While at the Douglas Hospital, I received funding from the Montreal Regional Health Board to initiate the first systematic implementation of the Checklist for Autism in Toddlers in North America, in collaboration with Dr. Simon Baron Cohen and his team at Cambridge University (De Kimpe, Tremplay, & Doehring, 2000). I conducted follow-up telephone interviews to confirm risk status, and conducted full diagnostic assessments for 18-24 month-old children considered at moderate to high risk for autism or a related developmental disorder.
During this period, my research and publications centered on the deficits in pretend play and joint attention that appeared to be distinct to ASD, and their possible role in identifying ASD and in understanding its developmental trajectory. I was especially excited by the fact that the critical markers on the Checklist for Autism in Toddlers or CHAT drew on these same deficits. The body of research leading to the CHAT appeared to demonstrate the potential of basic science to reveal distinct characteristics of ASD, with very profound and direct implications for assessment and treatment.

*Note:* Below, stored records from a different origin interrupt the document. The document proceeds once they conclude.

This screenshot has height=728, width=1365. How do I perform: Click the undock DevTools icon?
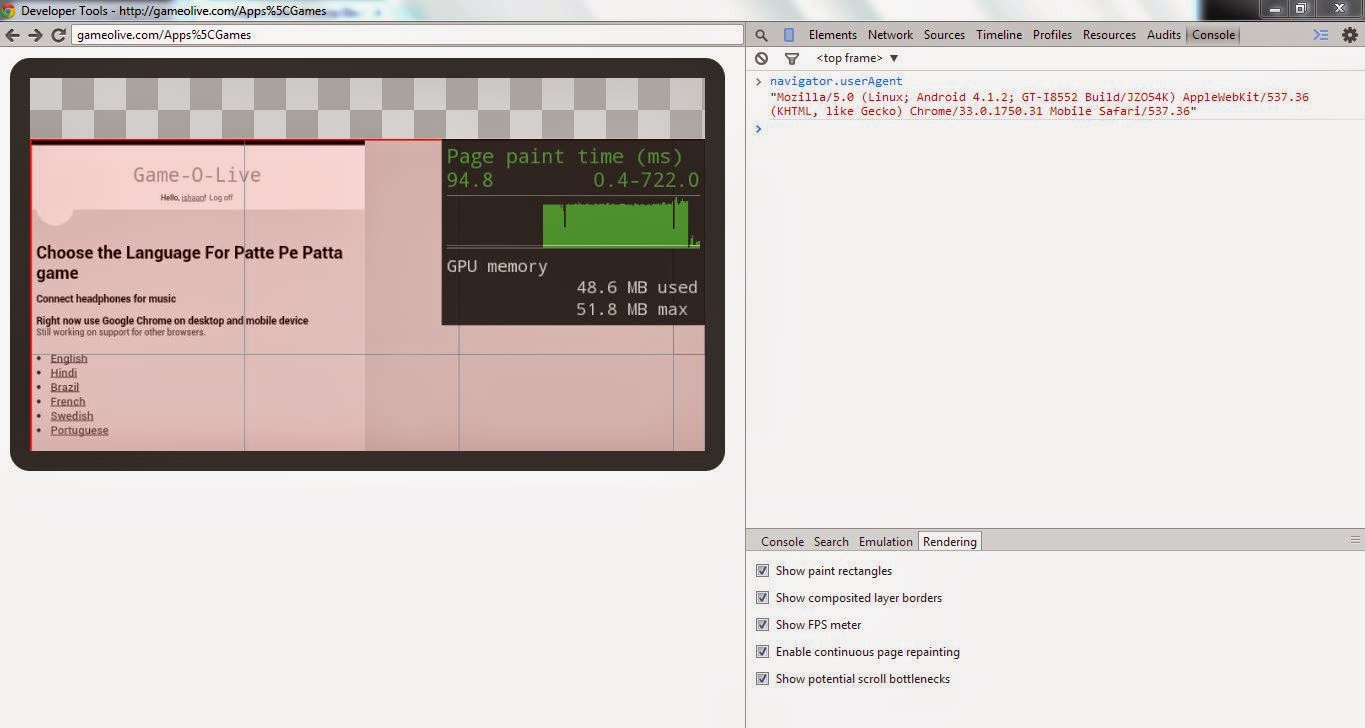(x=1321, y=34)
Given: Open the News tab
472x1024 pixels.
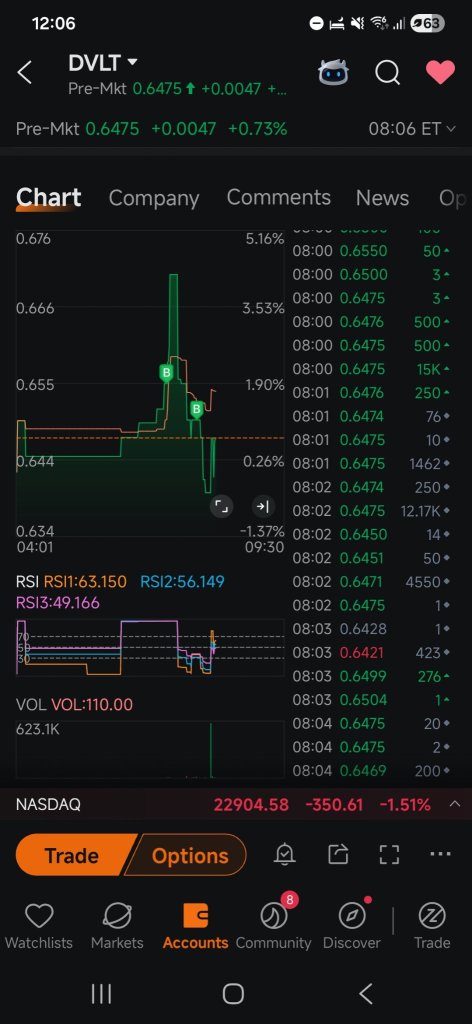Looking at the screenshot, I should (382, 198).
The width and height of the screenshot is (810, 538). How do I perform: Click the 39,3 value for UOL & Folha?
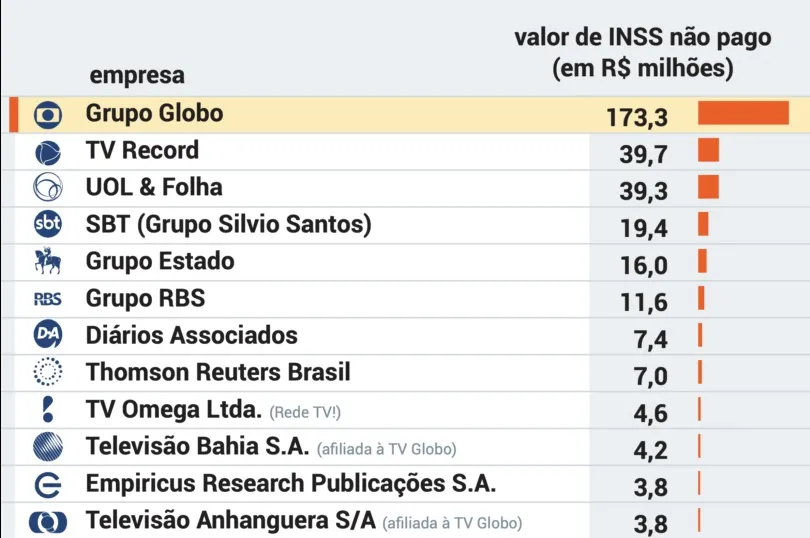click(x=644, y=192)
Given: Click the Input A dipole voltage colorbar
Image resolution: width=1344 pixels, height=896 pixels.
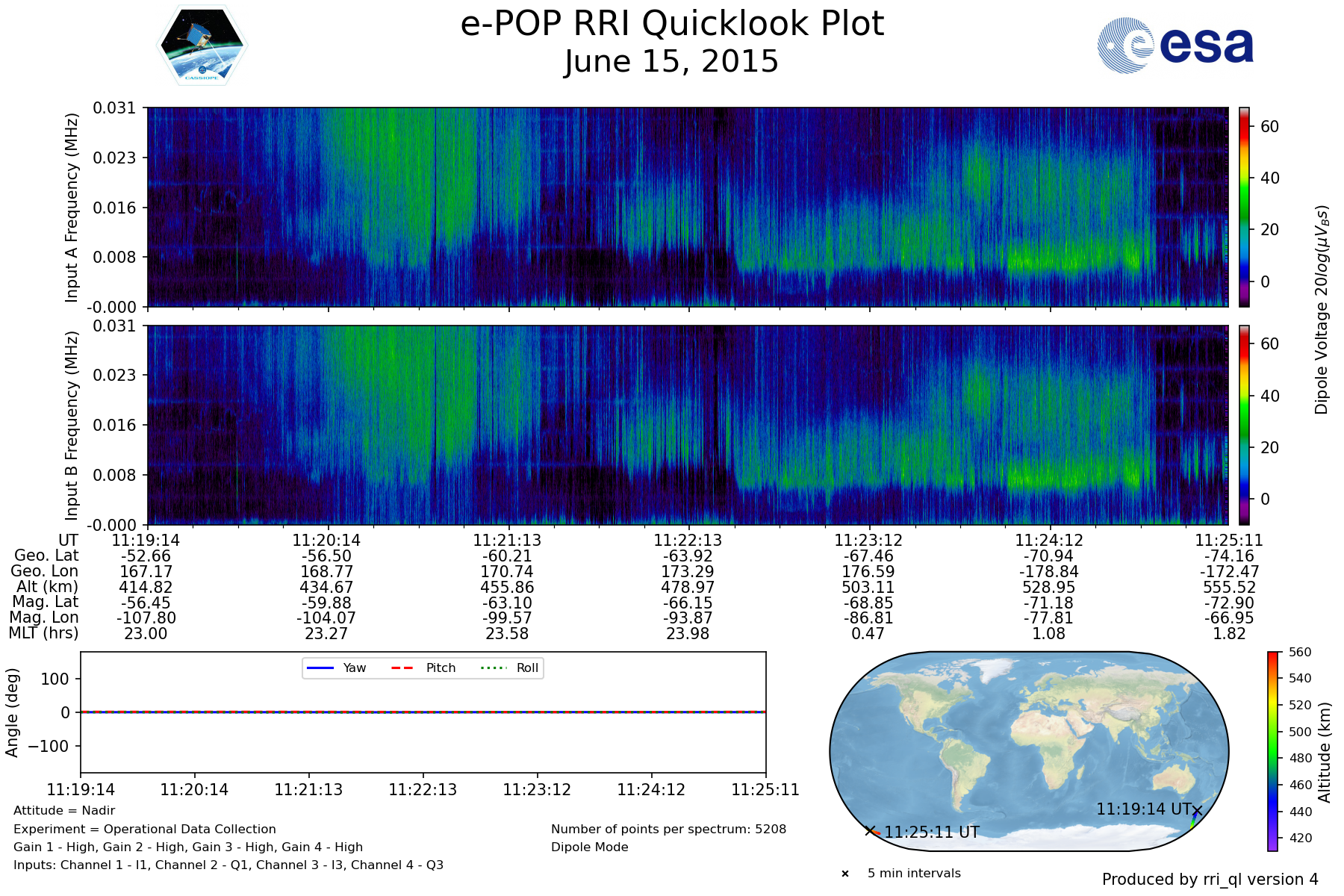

Yet my subsequent attempts to integrate the CHAT into a regional network of early identification and intervention fell short, because of gaps in the overall coordination of services, training, and policy across school-, hospital-, university-, and community-based programs. This was a seminal experience, ultimately leading me to focus on how to implement existing research rather than generate new data. As I describe in detail in my 2013 Roadmaps book, the persistent failure across the USA to utilize the CHAT (and its successor the M-CHAT) exemplifies how researchers, policymakers, advocates, and practitioners continue to under-estimate the challenge of translating research into practice and outcomes.